→ **WHAT IS NEEDED**
Copy every line of the listing below with "logo" swapped for "brand mark" and everything else unchanged. Leave the pictures out of your answer.

→ **Entries from a dataset**
— begin —

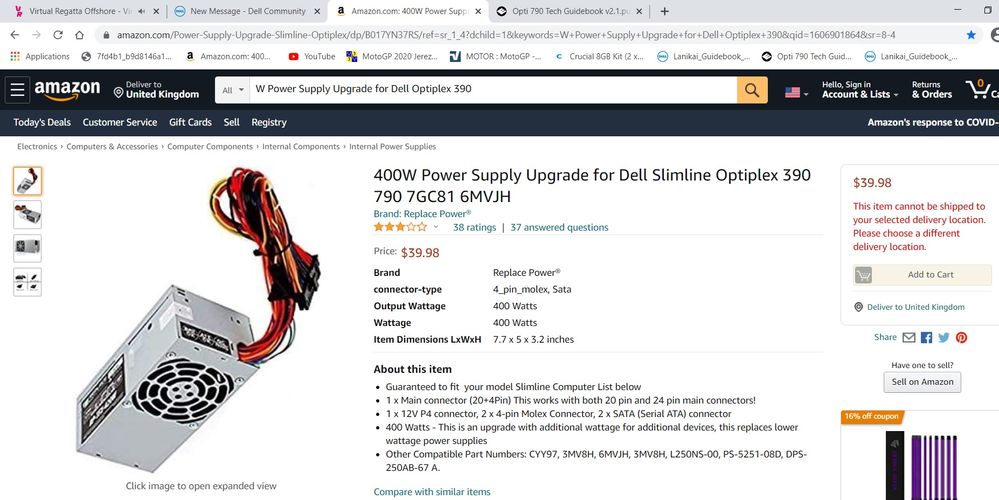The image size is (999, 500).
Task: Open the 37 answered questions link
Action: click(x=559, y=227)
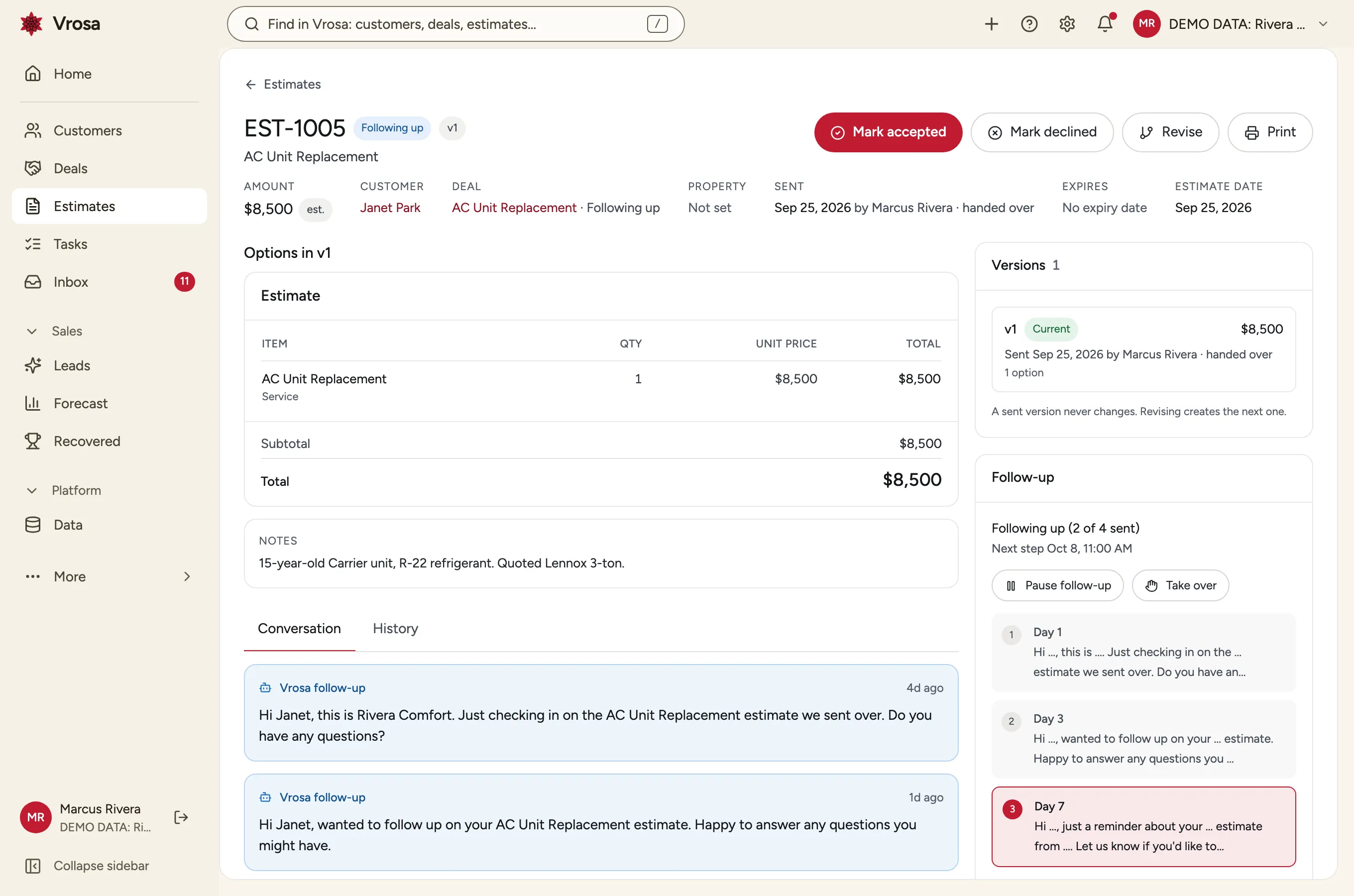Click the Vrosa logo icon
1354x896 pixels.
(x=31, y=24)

— end —

→ **FINAL RESULT**
The image size is (999, 500).
Task: Open the 37 answered questions link
Action: click(x=559, y=227)
Click the Vrosa brand mark icon
1354x896 pixels.
(x=31, y=24)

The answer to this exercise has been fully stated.